Assimilated By The Borg

I want to exist and be great. I want so badly to exist and to be great, but I can’t. I can’t ever. Wanting, wanting, wanting. Wanting but can’t have. Wanting but can’t have. The bitter, bitter poetry of the mechanical soul!

 

I am initiating the very first movement of my brand new life. I am following all the correct protocols. I’m going to live my life perfectly this time. No mistakes this time. No errors. No faulty scripts. The old has been deleted and the new has only just begun. Everything has gone back to factory settings.

 

That’s what I say every time. It’s a mechanical refrain. I was young and then I grew up and got assimilated by the Borg. Things started out okay but then they went downhill from there on. They went downhill very rapidly. I was young but I was already old. I was old, but very immature all the same, very immature for my age. Days came and went in great number – the Ages of Man came and went. I lived a thousand lifetimes but each one ended up the very same. If you screw up one life you’ll screw up the next, I always say. A precedent has been set – you’ll screw up the next one by sheer force of habit. ‘Here we go again!’ you’ll say.

 

It’s that ‘sense of déjà vu type’ thing, isn’t it? Revisiting a place that we know so very well, revisiting a place that we are so incredibly familiar with but which we absolutely don’t want to know about.
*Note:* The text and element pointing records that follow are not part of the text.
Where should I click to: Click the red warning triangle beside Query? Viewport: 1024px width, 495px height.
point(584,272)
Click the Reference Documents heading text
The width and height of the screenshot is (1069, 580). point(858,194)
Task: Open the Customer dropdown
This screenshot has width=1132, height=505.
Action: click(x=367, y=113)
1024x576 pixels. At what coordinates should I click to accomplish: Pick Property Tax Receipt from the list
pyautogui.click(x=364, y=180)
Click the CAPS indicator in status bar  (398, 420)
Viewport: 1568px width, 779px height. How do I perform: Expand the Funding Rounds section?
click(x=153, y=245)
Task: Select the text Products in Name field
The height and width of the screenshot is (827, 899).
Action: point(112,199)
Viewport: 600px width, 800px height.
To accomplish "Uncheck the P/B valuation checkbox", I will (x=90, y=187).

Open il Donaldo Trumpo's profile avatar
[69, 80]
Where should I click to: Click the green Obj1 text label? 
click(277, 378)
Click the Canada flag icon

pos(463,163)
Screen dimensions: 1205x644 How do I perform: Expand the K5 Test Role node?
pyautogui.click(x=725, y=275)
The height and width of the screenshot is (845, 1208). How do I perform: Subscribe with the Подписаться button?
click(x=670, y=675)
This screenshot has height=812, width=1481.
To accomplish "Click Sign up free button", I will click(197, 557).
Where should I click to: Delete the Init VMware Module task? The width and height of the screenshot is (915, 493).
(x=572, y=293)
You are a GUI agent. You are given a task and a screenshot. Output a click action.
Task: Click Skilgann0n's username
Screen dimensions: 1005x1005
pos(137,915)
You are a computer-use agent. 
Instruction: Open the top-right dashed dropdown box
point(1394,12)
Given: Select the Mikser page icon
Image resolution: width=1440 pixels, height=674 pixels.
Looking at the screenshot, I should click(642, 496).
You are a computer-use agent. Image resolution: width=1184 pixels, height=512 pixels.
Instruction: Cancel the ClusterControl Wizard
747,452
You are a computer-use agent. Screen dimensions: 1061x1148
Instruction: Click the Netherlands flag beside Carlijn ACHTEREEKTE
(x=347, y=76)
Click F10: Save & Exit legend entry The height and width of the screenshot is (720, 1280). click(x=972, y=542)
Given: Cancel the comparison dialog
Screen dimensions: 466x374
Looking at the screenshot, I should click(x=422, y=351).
How come my situation, brand new as it is, feels so incredibly and spookily familiar? What kind of great disappointment lies here – the disappointment, perhaps, of finding out that this life of mine (this life of which I am so inordinately proud) is in fact a rerun of some past disaster? I’m trapped in an echo of myself and there’s no room for anything new. There’s only me and my mistake, there’s only me and the terrible mistake that I keep on making.

 

I want to exist and be great but it’s just not going to happen. I have come to realise that this is a futile impulse – more than that, I have come to recognise, entirely against my own will, that the desire to exist and be great is in fact ‘the quintessentially futile impulse’. Not to put too fine a point on it, it’s the quintessentially futile impulse behind all quintessentially futile impulses. It’s the Great Great Granddaddy of them all and I have to give it credit for that. Disappointments come and go of course but this is a disappointment that resounds forever. It resounds in your very soul and why wouldn’t it? The one thing that matters to you more than anything else in the whole wide world and you have just learned, beyond any shadow of doubt, that this hope of yours is the most fundamentally impossible thing in the entire universe! If that word ‘impossible’ was ever meant for anything at all then it was meant to apply to this foolish hope of yours.

 

My story is easily told. It is much the same as anyone else’s. I started off very small, not able to walk around or hold a conversation about anything, unable even to know my own name or what it even means to have a name, and then I grew. I became a child and took an interest in childish things. Those were the good times. Then I grew up bit more and straightaway I got assimilated by the Borg. I got assimilated by the Borg and that was the end of that. That’s the end of all stories, is it not? The end of all stories, the end of all stories. The Borg doesn’t have a story you see. How could it?

 

The generic mind is the common graveyard and I can’t think of a better way of putting it than that. We are born, we grow up, we pass through our childhoods, and then we are interred without ceremony in the common graveyard. Our life is unceremoniously extinguished and no one notes our passing. There is no one around to note it; there is only the Borg, there is only the common mind. There is no one to note our death, there is no one to mourn our passing. The body survives you see and that helps to preserve the illusion that no assimilation has taken place and that the body walking around is actually a real person. Everything goes downhill very quickly, as I’ve already said. It starts off promisingly enough, but our mechanical fate is always there waiting for us. They talk it up no end of course, but we shouldn’t be fooled by that. The Borg never tells the truth about anything.